▶ [HOW TO COMPLETE THIS TASK]: All of the lines below should be copied word for word.

(Dataset excerpts)
=-=-=
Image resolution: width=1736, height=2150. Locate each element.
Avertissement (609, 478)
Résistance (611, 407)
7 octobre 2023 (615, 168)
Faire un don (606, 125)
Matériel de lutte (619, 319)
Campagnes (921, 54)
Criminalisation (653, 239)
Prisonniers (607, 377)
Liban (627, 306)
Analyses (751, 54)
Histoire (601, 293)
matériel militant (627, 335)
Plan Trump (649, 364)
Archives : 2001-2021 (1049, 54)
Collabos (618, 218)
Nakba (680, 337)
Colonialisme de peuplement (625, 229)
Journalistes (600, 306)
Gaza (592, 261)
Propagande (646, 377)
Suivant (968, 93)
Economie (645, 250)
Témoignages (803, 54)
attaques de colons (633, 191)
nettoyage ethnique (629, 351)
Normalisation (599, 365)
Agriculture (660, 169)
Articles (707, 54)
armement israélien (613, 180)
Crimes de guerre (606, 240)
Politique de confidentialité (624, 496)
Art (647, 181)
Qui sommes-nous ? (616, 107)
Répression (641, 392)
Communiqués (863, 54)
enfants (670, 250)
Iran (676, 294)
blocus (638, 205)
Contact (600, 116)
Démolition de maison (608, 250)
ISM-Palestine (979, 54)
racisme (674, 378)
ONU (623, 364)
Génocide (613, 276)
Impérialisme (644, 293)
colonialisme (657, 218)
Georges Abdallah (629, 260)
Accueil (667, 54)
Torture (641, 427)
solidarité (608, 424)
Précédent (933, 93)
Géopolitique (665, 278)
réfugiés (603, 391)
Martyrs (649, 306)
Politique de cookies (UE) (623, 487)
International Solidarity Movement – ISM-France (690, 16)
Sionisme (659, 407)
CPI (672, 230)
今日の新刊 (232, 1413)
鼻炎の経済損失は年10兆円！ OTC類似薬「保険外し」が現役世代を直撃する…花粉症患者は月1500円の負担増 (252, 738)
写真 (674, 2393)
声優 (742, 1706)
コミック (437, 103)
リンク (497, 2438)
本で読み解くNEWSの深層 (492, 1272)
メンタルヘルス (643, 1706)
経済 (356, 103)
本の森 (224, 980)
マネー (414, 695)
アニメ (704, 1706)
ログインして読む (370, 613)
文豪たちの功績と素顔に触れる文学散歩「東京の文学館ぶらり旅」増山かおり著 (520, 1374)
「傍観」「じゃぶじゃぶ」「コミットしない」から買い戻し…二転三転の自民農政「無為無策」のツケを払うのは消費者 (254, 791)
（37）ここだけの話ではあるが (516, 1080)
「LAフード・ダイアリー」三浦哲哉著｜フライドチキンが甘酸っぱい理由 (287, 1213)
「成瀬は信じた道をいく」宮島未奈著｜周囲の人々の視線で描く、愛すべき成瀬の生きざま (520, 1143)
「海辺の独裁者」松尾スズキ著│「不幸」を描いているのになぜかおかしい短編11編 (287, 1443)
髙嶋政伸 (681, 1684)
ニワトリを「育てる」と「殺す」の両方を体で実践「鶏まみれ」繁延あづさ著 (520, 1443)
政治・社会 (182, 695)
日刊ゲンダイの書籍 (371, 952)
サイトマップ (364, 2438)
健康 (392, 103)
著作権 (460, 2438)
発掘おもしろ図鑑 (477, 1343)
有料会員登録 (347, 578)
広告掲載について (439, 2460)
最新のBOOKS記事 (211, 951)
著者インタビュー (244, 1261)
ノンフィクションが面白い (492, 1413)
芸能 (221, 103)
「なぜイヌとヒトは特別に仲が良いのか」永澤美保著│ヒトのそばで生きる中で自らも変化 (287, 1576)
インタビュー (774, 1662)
=-=-=
▶ [SOLUTION BELOW]:
Image resolution: width=1736, height=2150. Locate each element.
Avertissement (609, 478)
Résistance (611, 407)
7 octobre 2023 (615, 168)
Faire un don (606, 125)
Matériel de lutte (619, 319)
Campagnes (921, 54)
Criminalisation (653, 239)
Prisonniers (607, 377)
Liban (627, 306)
Analyses (751, 54)
Histoire (601, 293)
matériel militant (627, 335)
Plan Trump (649, 364)
Archives : 2001-2021 (1049, 54)
Collabos (618, 218)
Nakba (680, 337)
Colonialisme de peuplement (625, 229)
Journalistes (600, 306)
Gaza (592, 261)
Propagande (646, 377)
Suivant (968, 93)
Economie (645, 250)
Témoignages (803, 54)
attaques de colons (633, 191)
nettoyage ethnique (629, 351)
Normalisation (599, 365)
Agriculture (660, 169)
Articles (707, 54)
armement israélien (613, 180)
Crimes de guerre (606, 240)
Politique de confidentialité (624, 496)
Art (647, 181)
Qui sommes-nous ? (616, 107)
Répression (641, 392)
Communiqués (863, 54)
enfants (670, 250)
Iran (676, 294)
blocus (638, 205)
Contact (600, 116)
Démolition de maison (608, 250)
ISM-Palestine (979, 54)
racisme (674, 378)
ONU (623, 364)
Génocide (613, 276)
Impérialisme (644, 293)
colonialisme (657, 218)
Georges Abdallah (629, 260)
Accueil (667, 54)
Torture (641, 427)
solidarité (608, 424)
Précédent (933, 93)
Géopolitique (665, 278)
réfugiés (603, 391)
Martyrs (649, 306)
Politique de cookies (UE) (623, 487)
International Solidarity Movement – ISM-France (690, 16)
Sionisme (659, 407)
CPI (672, 230)
今日の新刊 (232, 1413)
鼻炎の経済損失は年10兆円！ OTC類似薬「保険外し」が現役世代を直撃する…花粉症患者は月1500円の負担増 (252, 738)
写真 (674, 2393)
声優 (742, 1706)
コミック (437, 103)
リンク (497, 2438)
本で読み解くNEWSの深層 (492, 1272)
メンタルヘルス (643, 1706)
経済 (356, 103)
本の森 (224, 980)
マネー (414, 695)
アニメ (704, 1706)
ログインして読む (370, 613)
文豪たちの功績と素顔に触れる文学散歩「東京の文学館ぶらり旅」増山かおり著 (520, 1374)
「傍観」「じゃぶじゃぶ」「コミットしない」から買い戻し…二転三転の自民農政「無為無策」のツケを払うのは消費者 (254, 791)
（37）ここだけの話ではあるが (516, 1080)
「LAフード・ダイアリー」三浦哲哉著｜フライドチキンが甘酸っぱい理由 (287, 1213)
「成瀬は信じた道をいく」宮島未奈著｜周囲の人々の視線で描く、愛すべき成瀬の生きざま (520, 1143)
「海辺の独裁者」松尾スズキ著│「不幸」を描いているのになぜかおかしい短編11編 (287, 1443)
髙嶋政伸 (681, 1684)
ニワトリを「育てる」と「殺す」の両方を体で実践「鶏まみれ」繁延あづさ著 (520, 1443)
政治・社会 (182, 695)
日刊ゲンダイの書籍 (371, 952)
サイトマップ (364, 2438)
健康 (392, 103)
著作権 (460, 2438)
発掘おもしろ図鑑 (477, 1343)
有料会員登録 (347, 578)
広告掲載について (439, 2460)
最新のBOOKS記事 (211, 951)
著者インタビュー (244, 1261)
ノンフィクションが面白い (492, 1413)
芸能 (221, 103)
「なぜイヌとヒトは特別に仲が良いのか」永澤美保著│ヒトのそばで生きる中で自らも変化 (287, 1576)
インタビュー (774, 1662)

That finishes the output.